Word and element pointing entries
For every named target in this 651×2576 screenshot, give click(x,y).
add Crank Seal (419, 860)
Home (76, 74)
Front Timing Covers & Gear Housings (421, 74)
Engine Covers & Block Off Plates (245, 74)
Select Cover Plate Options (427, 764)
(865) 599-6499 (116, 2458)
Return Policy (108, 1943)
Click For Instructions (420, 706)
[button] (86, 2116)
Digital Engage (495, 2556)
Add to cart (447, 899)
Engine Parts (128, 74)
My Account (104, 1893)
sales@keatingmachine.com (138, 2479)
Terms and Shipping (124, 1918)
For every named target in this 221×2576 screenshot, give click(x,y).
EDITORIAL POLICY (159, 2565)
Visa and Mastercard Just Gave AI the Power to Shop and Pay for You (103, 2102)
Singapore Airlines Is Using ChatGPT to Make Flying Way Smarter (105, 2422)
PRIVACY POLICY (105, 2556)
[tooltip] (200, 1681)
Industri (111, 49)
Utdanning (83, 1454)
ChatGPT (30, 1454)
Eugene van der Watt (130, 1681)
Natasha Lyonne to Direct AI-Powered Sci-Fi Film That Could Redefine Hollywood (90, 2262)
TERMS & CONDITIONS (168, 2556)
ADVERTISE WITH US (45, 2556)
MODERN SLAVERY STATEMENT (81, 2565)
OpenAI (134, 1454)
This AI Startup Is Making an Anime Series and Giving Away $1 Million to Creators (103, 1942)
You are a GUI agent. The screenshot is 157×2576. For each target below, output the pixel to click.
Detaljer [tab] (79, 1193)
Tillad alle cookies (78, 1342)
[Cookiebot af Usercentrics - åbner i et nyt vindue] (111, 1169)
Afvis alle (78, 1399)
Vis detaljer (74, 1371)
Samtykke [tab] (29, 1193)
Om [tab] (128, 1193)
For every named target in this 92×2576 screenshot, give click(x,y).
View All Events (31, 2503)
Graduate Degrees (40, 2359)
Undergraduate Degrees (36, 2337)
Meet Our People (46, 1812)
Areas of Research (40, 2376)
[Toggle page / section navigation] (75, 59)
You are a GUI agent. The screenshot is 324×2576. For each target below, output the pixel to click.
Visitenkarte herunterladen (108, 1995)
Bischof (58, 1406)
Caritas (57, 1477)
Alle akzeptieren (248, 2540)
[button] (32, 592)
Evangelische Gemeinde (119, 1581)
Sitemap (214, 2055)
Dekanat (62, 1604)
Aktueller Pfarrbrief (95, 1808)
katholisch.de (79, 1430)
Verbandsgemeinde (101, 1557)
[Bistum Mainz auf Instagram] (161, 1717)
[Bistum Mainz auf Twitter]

The exercise —
Edit the records starting at the line containing "[button] (32, 592)" and continuing through the end of the records, changing "Sitemap" to "Seitenübersicht" and leaving everything else unchanged. Output only those lines.

Response —
[button] (32, 592)
Evangelische Gemeinde (119, 1581)
Seitenübersicht (214, 2055)
Dekanat (62, 1604)
Aktueller Pfarrbrief (95, 1808)
katholisch.de (79, 1430)
Verbandsgemeinde (101, 1557)
[Bistum Mainz auf Instagram] (161, 1717)
[Bistum Mainz auf Twitter]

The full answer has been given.